Splitting a beehive is an excellent strategy for reducing potential swarming losses and possibly expanding your apiary. But first, you need to assess your beekeeping goals, your current apiary, and your resources before selecting how to split.
To split a beehive successfully, you need enough bottom boards, brood boxes, honey boxes, and frames. You also need space for the new hives in or near your bee yard, so the bees can get to the resources they need. Choose a hive thatβs strong enough to split. Splitting a weak hive will put more strain on the colony.
It is crucial for a beekeeper to grow his bee colony each year, which can be accomplished by splitting the current colonies into two or three sub-colonies with new queens. Let's figure out how to split a beehive step-by-step in this guide.
During the swarming season, when the queen cells are built, the number of colonies can be increased by dividing the current colonies. It is accomplished by keeping an old queen and 50% of the brood combs in an empty hive. The hive needs to be transferred at least 0 to 8 kilometers from its original location. Keep the other half of the colony with the queen cells at the original location.

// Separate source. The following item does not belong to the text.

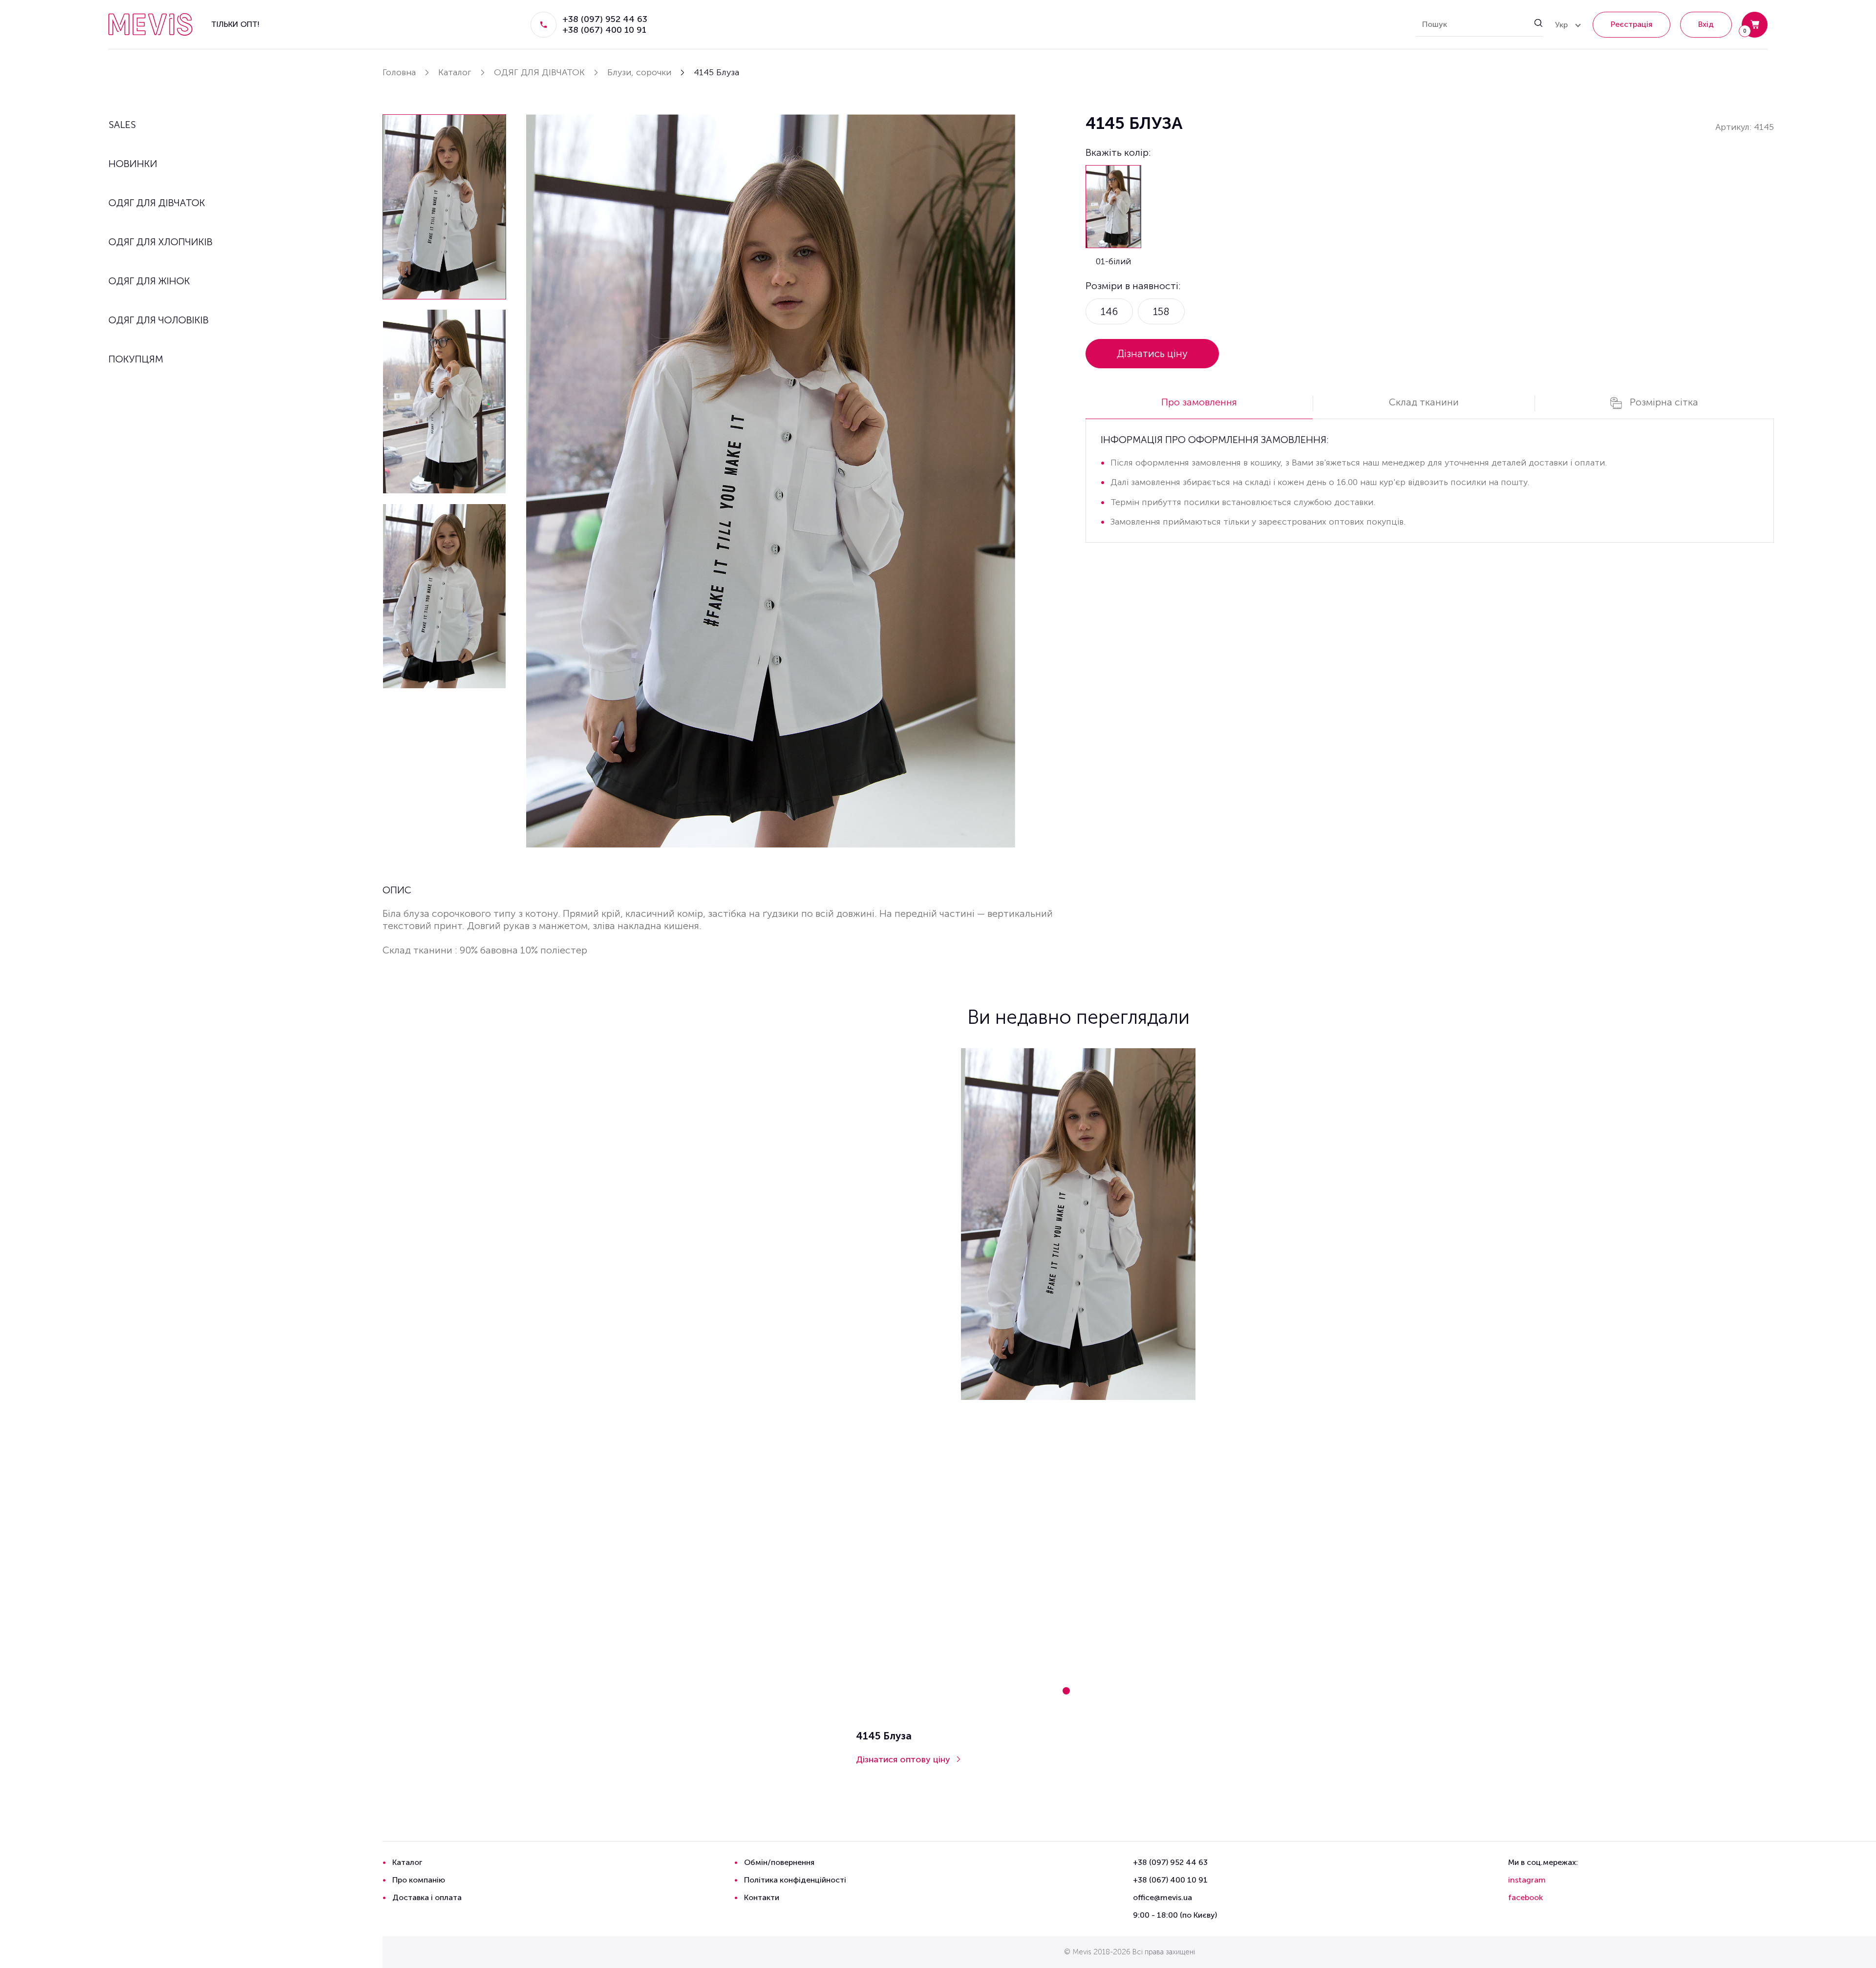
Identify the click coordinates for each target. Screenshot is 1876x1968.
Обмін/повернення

One of the simplest methods for separating a congested hive is a walk-away split. Simply take the top brood box from the beehive, set it on its own bottom board to establish a separate hive, and then add a second box to each hive to accomplish the split.
The current queen will be able to continue laying eggs and expanding her colony in either the original or new hive while the other hive rears a new queen from accessible queen cells. After the split, the queenless hive needs to be left alone for a full month to let the new queen finish her breeding flights and start laying eggs.
Open the hive and take two frames each of honey and pollen, as well as two frames each of all stages of brood. Shake the bees off the frames and put them in a box off to the side.
Fill the remaining space in the new box with empty frames, preferably ones that have already been drawn.
Put empty frames, ideally with combs already drawn, in place of the frames removed from the original box.
A queen excluder should be placed on top of the original box.
Place the new box on top of the queen excluder with the frames taken out of the original box, and then secure the lid and cover. Nurse bees from the lower box will ascend to feed the brood, but the queen is confined to the original bottom box.
In 24 hours, go back to the hive and take the top box off, placing it on a fresh bottom board.
Introduce a newly acquired queen into the hive by following the directions for installing queen bees here.
Give the new hive a cover and a lid. Ideally, transfer the hive off-site for a week (to stop the bees from returning to their original hive) and then bring it back to your bee yard. If at all possible, keep the two hives as far apart as you can. With clumps of grass or a mesh screen, you can block the entrance of the relocated hive, but make sure there is enough ventilation.
Check on the queen after two or three days to be sure she has left the queen cage. In 7β10 days, check the hive once more to make sure she has started to lay.
A strong hive can be split using the artificial swarm technique, regardless of whether the hive has displayed signs of swarming. The queen must be located before being moved, along with a few frames of bees, to a new hive, leaving the previous hive without a queen. This will encourage the original, queenless hive to raise the remaining queen cells.
The new queen cells shouldn't start capping until at least eight days after the original queen has been removed. Place a couple of these capped queen cells, together with the right amount of honey, pollen, and brood, into each new hive.
The capped queen cells should be placed in their new hives and left alone for a month to give the queens time to mature and finish their breeding flights.
Take a nuc box and place it next to the hive you want to split.
Find the queen. Check that the frame she is on has all stages of brood, including eggs. If the queen is not on a frame with brood, carefully relocate her to one that is. Insert the queen and this frame into the nuc.
Locate and remove two frames holding honey and pollen, as well as one more frame with brood. The brood frames should be placed in the center of the nuc box, while the honey and pollen frames should be positioned on the outside.
Place an empty drawn-comb frame exactly in the center of the nuc box.
Find two more frames with brood, then vigorously shake the bees into the nuc box from the frames. Put the nuc box's lid on.
The original hive won't have a queen anymore. You need to install a queen in your beehive. You can also let the hive requeen naturally or use a different technique.
The nuc can either be sold or taken off-site for a week. The nuc can be brought back to its original location after a week, and the frames can then be added to a new hive.
The most successful splits are walkaway splits because they are the simplest to execute. The beekeeper doesn't have to spend a lot of time making them, and usually these bigger units can take care of themselves with little help from the beekeeper.
In walkaway splits, beekeepers normally would and should feed the colonies in nucs to encourage growth. Feeding is not something that is normally done in a walkaway split.
It takes practice to split a hive. Not every split will be a complete success. Every beekeeper, regardless of stage, will have a split failure or a queen rejection at some point.
It's important to keep practicing, and if you're unsure, ask another seasoned beekeeper if you may watch them split hives and tend to them. The most effective approach to learning is frequently through practical coaching.